Well, as it turns out, it was an amazing experience. Words did not get in the way of the experience! In fact, I slowly discovered that not understanding a word of what was usually being said made me really sensitive to the actual experience of what was going enter into the experiences more deeply, one might say. For example, I had the great honor of concelebrating Holy Mass at the Grotto in Lourdes. The main celebrant was an Italian bishop. The entire Mass was in Italian...the readings, the prayers, the bishop's homily...everything. Yet, right behind me was the spring of water that the Blessed Mother had caused to spring from the rocks. I could hear it flowing throughout the whole Mass. I found myself reflecting on the "life-giving" water that flowed from our Lord's most Sacred Heart as He hung upon the cross...the very same action we were "re-experiencing" in the Holy Sacrifice of the Mass. I'm pretty certain that had I been trying to "listen" to all the words, I would never have "listened" so deeply to the experience. It was pretty amazing!

This same thing happened time and again. As we participated in the Eucharistic Procession at the Shrine...again everything was in Italian. Since I couldn't concentrate on the meaning of the words, I could better appreciate the experience. I could better "enter into" the Real Presence of our Lord and the looks on peoples' faces as they gazed upon the monstrance was worth more than a thousand words! Again, during the candlelight Rosary Procession that same evening, I understood very few of the words (the prayers were offered in what must have been 20 or 30 languages...oh how I felt at home when I heard "Zdravas Maria"!!!) but could better appreciate what we were doing.

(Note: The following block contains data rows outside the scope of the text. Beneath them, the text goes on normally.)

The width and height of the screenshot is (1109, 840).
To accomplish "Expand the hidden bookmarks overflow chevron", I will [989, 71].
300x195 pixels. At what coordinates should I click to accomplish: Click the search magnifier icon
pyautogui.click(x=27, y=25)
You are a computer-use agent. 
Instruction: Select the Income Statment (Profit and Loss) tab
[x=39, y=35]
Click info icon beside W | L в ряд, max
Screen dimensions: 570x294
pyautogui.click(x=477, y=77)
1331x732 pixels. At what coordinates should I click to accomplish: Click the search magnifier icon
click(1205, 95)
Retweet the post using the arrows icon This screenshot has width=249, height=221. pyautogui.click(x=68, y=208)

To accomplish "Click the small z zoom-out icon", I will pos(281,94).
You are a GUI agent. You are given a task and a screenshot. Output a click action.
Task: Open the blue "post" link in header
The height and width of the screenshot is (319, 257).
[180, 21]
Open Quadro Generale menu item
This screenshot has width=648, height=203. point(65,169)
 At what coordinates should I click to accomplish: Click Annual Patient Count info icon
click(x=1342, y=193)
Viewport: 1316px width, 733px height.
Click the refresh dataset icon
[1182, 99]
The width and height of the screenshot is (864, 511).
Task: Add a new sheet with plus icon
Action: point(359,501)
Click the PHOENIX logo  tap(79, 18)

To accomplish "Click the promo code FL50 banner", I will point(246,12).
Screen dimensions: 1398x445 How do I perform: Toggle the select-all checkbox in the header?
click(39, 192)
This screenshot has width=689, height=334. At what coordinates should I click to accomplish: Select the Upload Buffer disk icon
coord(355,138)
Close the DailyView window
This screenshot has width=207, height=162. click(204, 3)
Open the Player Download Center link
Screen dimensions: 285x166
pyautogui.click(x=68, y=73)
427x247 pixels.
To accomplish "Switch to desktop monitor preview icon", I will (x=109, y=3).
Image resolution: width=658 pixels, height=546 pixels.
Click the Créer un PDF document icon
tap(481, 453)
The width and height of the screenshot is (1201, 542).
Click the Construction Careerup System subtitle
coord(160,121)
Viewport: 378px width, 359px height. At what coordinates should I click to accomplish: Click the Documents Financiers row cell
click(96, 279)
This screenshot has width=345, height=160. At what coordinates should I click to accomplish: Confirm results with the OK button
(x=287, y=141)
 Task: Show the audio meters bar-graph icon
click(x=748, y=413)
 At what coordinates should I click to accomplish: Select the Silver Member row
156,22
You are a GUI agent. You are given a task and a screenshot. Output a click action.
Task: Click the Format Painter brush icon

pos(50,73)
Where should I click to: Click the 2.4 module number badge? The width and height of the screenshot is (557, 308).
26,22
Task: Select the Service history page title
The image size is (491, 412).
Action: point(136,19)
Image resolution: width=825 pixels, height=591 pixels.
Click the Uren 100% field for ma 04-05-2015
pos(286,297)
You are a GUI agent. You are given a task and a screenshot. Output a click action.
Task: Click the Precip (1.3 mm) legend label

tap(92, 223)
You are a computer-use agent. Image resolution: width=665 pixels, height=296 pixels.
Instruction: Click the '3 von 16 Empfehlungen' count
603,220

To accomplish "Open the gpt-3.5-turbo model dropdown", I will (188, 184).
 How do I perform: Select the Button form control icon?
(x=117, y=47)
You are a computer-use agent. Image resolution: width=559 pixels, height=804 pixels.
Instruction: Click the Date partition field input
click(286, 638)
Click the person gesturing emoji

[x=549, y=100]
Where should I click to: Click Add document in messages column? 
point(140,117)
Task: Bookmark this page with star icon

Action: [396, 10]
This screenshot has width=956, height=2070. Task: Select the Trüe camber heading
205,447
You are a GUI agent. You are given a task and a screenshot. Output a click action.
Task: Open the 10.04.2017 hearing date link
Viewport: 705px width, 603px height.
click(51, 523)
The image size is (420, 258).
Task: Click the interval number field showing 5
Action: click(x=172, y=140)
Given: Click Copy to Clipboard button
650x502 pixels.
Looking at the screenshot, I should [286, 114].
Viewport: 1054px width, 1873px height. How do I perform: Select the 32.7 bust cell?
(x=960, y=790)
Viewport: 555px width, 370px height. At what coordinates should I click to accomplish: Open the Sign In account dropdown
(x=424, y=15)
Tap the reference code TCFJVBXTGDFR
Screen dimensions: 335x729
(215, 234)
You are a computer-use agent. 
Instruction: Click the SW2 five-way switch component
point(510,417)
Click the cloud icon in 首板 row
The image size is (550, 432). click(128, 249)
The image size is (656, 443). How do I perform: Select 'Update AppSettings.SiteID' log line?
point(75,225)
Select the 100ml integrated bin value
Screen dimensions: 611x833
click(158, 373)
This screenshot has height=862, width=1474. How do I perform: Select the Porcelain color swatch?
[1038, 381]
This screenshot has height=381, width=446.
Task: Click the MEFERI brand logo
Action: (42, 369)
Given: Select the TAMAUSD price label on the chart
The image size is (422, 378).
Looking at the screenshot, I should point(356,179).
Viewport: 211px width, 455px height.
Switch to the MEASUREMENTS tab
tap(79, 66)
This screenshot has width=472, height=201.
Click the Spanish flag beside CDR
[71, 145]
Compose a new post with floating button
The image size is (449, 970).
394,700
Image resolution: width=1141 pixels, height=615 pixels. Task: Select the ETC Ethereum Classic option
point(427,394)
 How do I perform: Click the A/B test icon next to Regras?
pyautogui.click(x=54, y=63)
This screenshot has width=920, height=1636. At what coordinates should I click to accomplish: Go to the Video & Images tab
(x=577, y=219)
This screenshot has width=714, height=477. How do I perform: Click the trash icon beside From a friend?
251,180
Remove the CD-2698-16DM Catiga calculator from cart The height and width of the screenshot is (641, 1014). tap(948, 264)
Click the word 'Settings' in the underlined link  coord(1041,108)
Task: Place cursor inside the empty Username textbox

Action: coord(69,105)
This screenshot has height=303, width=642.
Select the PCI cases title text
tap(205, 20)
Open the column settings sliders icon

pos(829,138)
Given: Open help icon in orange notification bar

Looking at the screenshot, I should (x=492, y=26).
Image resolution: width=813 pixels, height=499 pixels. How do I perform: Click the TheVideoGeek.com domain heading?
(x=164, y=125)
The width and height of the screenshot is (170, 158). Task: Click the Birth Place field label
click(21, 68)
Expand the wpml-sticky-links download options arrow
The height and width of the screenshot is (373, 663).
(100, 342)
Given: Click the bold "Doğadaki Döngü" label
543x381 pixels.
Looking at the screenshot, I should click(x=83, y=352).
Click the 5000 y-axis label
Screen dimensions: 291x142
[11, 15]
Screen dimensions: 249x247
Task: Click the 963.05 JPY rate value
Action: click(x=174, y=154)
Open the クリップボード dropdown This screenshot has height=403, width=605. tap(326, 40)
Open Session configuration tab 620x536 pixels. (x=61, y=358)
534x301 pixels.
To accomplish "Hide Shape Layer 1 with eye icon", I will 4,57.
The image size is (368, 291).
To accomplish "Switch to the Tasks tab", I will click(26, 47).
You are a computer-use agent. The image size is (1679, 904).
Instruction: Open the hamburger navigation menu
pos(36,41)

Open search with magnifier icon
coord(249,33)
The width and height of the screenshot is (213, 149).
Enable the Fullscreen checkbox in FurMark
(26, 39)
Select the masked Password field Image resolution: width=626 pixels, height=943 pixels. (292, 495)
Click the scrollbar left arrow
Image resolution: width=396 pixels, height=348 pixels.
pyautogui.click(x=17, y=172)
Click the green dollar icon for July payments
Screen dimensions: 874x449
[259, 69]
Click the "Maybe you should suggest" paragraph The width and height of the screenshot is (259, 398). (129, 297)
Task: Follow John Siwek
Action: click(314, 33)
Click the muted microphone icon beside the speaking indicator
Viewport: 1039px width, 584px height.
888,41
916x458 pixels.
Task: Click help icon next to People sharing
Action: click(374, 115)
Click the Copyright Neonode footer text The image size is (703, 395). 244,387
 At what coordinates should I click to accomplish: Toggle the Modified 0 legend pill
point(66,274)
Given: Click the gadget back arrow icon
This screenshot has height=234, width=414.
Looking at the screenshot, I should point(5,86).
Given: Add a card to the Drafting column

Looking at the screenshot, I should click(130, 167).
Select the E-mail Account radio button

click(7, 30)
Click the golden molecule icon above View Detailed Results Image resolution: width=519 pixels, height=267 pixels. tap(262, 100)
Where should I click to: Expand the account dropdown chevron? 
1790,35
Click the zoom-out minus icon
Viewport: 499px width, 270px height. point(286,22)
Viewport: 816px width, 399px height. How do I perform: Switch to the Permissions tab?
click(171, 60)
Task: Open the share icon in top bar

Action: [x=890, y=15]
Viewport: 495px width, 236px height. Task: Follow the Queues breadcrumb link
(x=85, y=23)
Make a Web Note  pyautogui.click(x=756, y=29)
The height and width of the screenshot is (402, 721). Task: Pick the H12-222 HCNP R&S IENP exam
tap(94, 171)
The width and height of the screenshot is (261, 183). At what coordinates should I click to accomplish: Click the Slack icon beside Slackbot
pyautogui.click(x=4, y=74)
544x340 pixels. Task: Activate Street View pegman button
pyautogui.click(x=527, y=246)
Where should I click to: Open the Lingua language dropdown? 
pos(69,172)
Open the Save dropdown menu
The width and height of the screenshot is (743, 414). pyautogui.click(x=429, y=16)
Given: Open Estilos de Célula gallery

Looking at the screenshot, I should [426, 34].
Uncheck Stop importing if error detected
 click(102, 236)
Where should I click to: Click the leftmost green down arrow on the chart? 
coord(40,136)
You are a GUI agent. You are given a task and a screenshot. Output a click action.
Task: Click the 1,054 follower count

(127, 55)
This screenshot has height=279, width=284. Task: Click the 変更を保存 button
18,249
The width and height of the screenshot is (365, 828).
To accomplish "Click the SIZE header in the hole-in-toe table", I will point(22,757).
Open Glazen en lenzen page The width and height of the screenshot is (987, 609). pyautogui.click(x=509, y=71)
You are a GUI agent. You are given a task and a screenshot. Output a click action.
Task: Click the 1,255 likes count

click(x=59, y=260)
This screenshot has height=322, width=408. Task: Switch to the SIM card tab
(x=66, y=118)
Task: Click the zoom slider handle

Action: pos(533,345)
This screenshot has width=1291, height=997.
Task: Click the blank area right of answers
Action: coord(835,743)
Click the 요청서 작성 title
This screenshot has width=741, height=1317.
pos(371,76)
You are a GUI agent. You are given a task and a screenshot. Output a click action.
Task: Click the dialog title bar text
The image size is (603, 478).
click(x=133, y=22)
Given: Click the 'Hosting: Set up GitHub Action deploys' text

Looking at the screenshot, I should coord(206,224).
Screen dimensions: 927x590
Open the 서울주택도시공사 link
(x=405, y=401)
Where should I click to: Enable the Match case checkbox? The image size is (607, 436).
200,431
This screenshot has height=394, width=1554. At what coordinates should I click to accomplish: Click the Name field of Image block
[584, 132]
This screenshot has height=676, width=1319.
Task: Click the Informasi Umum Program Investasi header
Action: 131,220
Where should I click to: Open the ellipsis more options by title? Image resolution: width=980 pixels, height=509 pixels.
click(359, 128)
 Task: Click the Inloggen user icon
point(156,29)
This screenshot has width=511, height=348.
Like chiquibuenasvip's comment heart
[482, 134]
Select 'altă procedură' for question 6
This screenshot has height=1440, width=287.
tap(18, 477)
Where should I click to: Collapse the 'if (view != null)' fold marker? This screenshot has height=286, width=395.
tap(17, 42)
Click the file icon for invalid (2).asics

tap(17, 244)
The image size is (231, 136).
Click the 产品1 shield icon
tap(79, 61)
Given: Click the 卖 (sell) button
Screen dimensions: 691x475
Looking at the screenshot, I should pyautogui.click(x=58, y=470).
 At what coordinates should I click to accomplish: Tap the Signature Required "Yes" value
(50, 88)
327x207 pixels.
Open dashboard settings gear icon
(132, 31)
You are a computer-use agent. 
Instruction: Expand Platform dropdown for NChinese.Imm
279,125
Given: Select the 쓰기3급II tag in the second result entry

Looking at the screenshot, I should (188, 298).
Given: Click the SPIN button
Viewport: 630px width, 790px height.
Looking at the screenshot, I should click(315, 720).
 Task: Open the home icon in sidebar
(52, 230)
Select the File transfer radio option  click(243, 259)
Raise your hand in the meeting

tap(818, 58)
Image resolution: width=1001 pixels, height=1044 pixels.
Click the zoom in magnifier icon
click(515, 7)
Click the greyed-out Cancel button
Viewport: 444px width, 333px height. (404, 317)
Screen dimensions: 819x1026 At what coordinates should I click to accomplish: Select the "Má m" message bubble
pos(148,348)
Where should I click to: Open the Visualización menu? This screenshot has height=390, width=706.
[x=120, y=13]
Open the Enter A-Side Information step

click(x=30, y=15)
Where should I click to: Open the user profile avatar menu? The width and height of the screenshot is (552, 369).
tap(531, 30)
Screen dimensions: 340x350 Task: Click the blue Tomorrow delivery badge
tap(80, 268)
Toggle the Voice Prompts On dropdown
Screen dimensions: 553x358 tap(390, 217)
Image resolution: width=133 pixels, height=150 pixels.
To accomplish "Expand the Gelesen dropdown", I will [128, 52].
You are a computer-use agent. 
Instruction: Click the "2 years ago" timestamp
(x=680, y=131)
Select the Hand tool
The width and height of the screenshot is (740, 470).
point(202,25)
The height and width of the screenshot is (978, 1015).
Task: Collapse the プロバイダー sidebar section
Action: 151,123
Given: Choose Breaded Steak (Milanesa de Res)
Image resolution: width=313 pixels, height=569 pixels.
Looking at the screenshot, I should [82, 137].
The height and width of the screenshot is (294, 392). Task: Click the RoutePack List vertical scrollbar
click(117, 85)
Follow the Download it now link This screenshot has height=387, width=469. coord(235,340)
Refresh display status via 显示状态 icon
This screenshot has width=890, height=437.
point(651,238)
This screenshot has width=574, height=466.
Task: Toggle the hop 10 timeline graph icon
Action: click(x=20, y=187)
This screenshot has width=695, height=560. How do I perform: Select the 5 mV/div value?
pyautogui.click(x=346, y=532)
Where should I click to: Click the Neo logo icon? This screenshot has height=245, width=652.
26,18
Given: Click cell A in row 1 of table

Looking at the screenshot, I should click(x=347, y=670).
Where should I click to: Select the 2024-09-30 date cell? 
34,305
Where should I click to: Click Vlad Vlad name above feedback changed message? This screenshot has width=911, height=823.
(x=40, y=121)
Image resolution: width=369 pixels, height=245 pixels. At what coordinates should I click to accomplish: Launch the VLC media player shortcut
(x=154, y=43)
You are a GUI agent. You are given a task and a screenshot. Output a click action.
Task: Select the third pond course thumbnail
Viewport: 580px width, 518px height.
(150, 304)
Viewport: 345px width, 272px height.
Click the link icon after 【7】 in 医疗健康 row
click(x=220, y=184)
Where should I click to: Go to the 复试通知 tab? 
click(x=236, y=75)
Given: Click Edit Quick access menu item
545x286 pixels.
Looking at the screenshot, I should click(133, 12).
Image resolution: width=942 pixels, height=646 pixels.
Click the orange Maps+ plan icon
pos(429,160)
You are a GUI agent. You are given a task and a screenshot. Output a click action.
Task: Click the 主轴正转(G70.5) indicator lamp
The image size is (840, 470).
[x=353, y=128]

As most of you know, I have a love for the traditional Latin Mass. How often I hear, "But, Father, we don't understand Latin." Don't get me wrong, words and their meaning are very important...BUT, I think more and more that they really tend to get in the way almost more than they help. Consider how most of our deepest and most meaningful experiences in life find no words that can adequately describe them. It's not the words that matter, it's the experience. I think of this often when I think of the Apostles and our Lord. How little they really understood of what He said (how often we don't really understand!). But, their experience of the Lord is what sent them into the world to proclaim the Good News! I certainly would never advocate that everything we do should be accompanied by words we don't understand...but there are times when our words do not work too well. More and more, I'm feeling that this is so true of Holy Mass where we stand at the foot of the Cross and "experience" our Lord's ineffable Love for us.

Lourdes was truly an amazing experience...for many reasons. But, surely a big part of it was what I "experienced," not what I understood...for ultimately, who can really understand the depth and breadth of such Love? Maybe we need to be much less concerned about the meaning of the words and much more concerned with the meaning of the WORD, our Lord Jesus Christ.